** Instructions to follow **
Each line from the one with "Республика Марий Эл (987, 77)" through the last line of the records must be output exactly, both ends included.

** Data for this exercise **

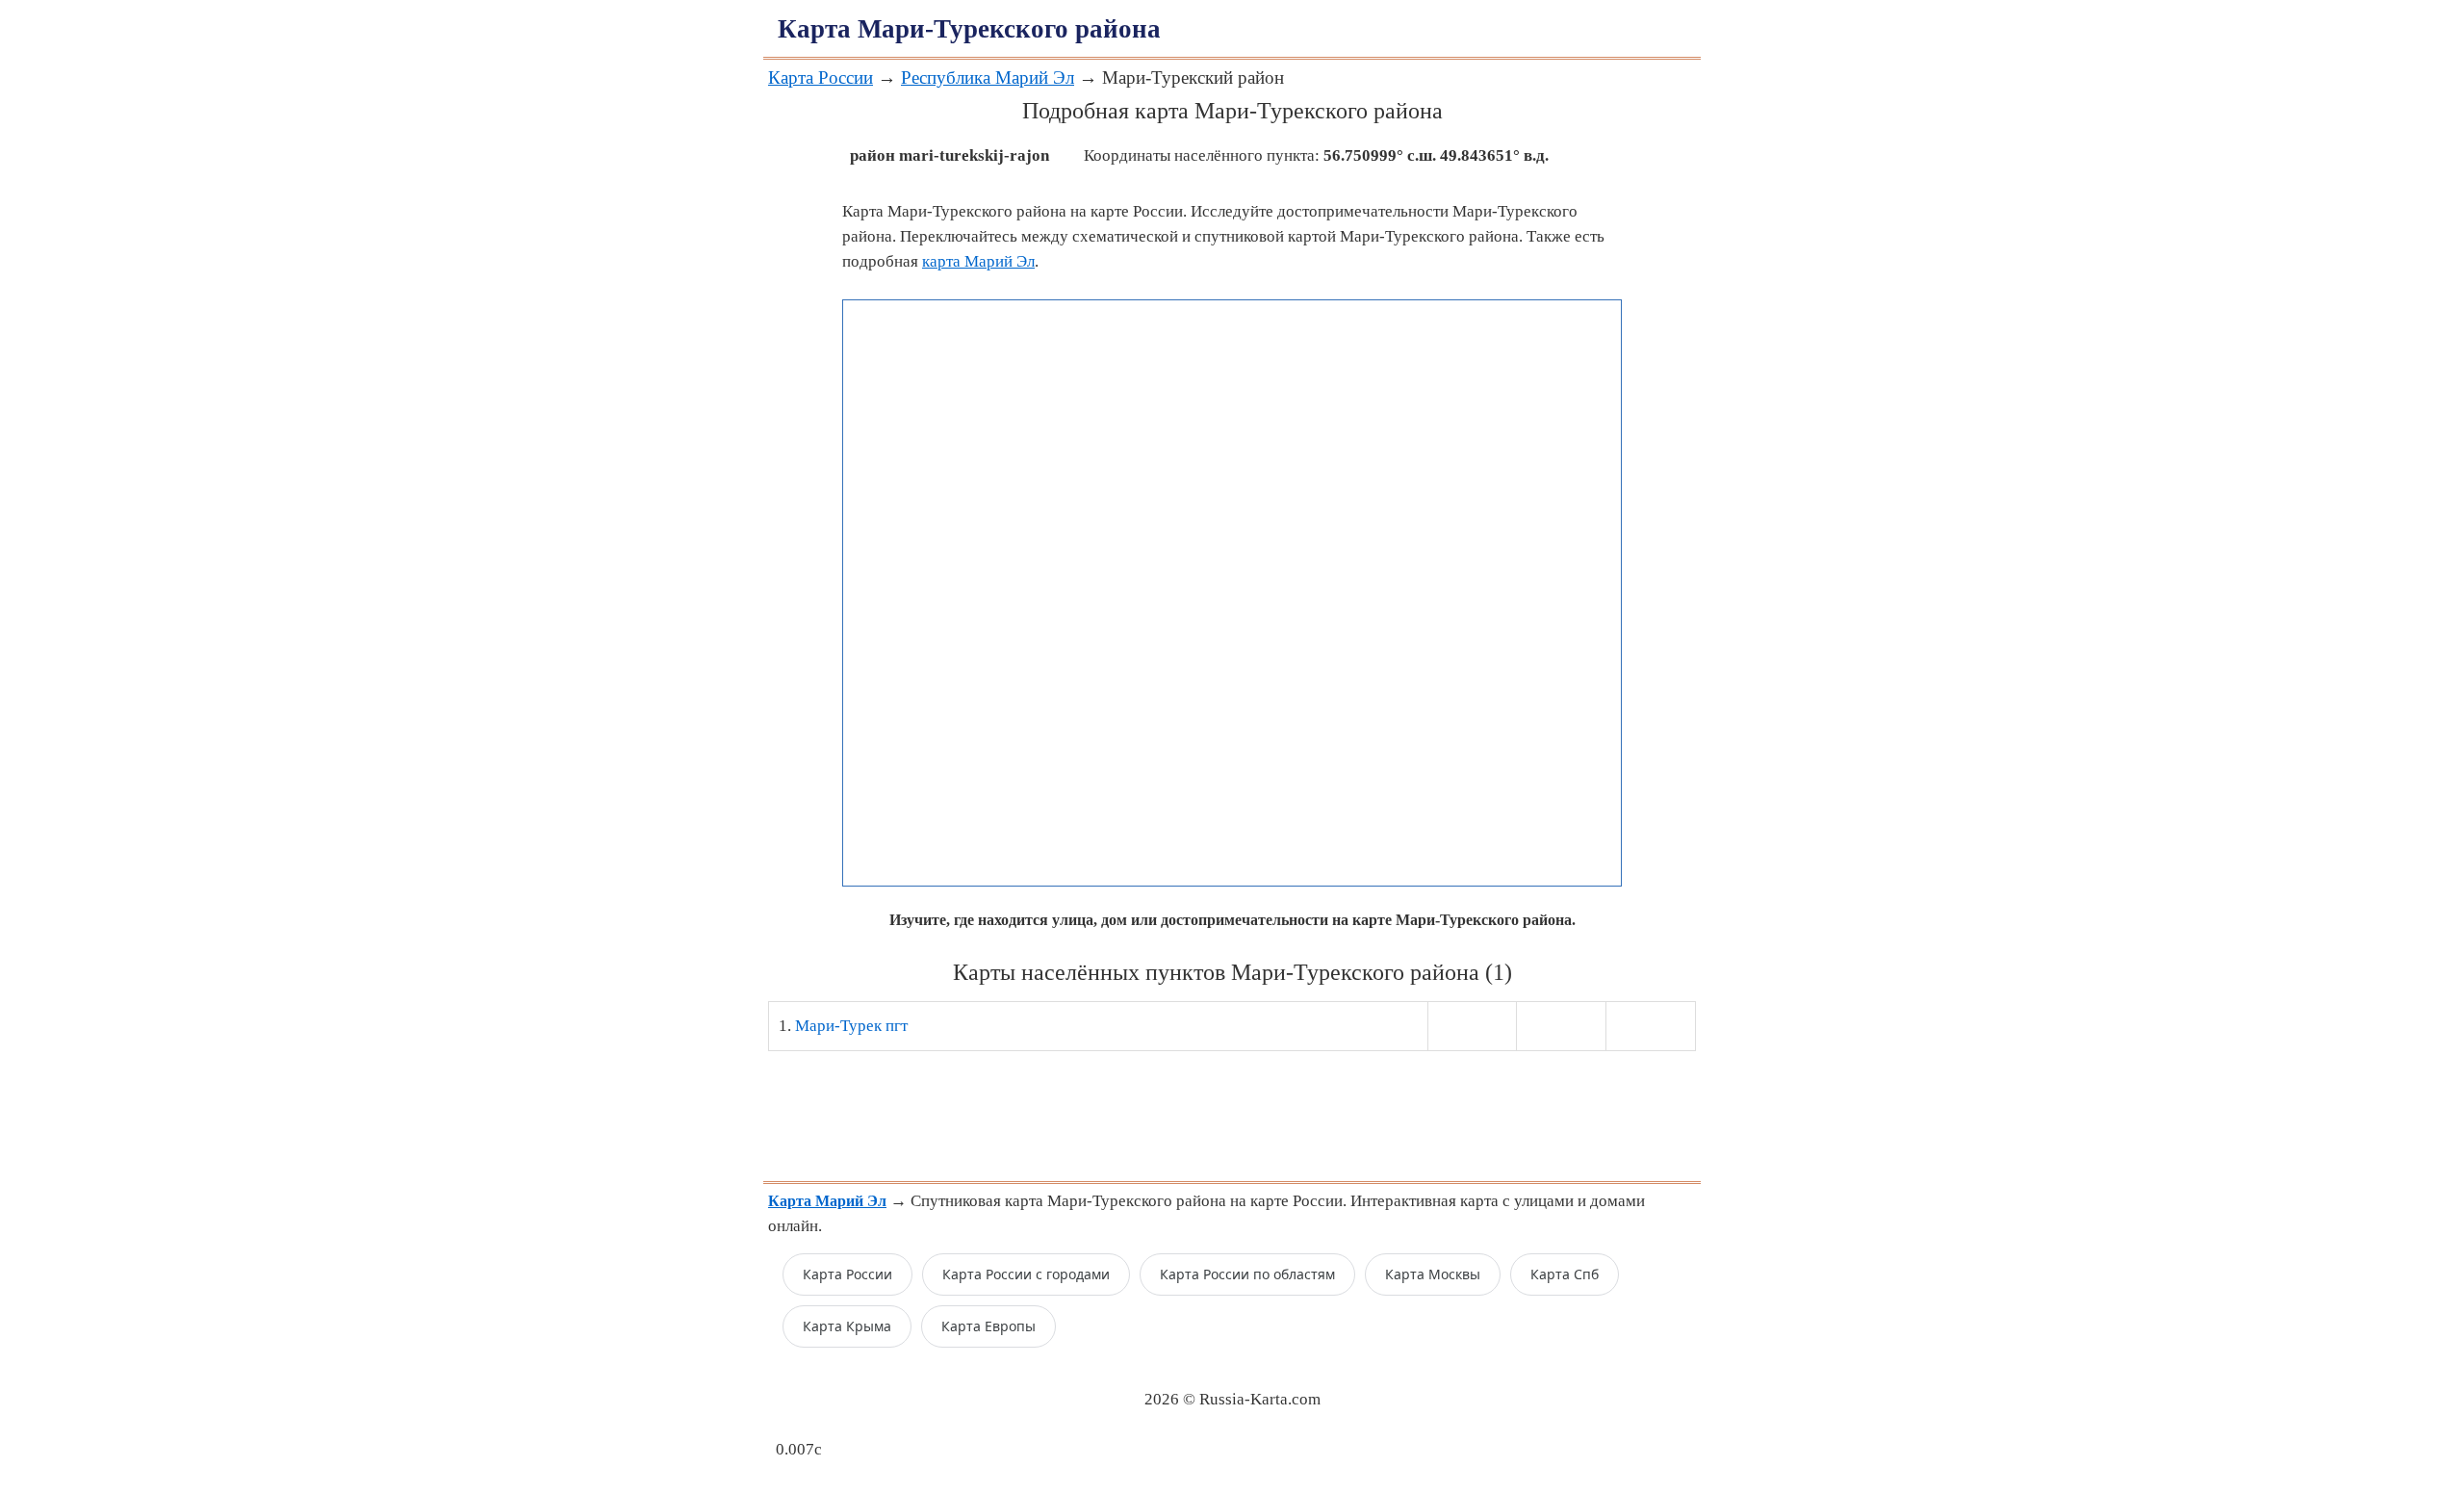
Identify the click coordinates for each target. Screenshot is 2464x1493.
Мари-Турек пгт (851, 1026)
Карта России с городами (1026, 1274)
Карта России (820, 77)
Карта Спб (1564, 1274)
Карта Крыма (847, 1326)
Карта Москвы (1432, 1274)
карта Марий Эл (978, 261)
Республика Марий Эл (987, 77)
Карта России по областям (1247, 1274)
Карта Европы (988, 1326)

** Solution for this problem **
Республика Марий Эл (987, 77)
Карта России по областям (1247, 1274)
Карта Европы (988, 1326)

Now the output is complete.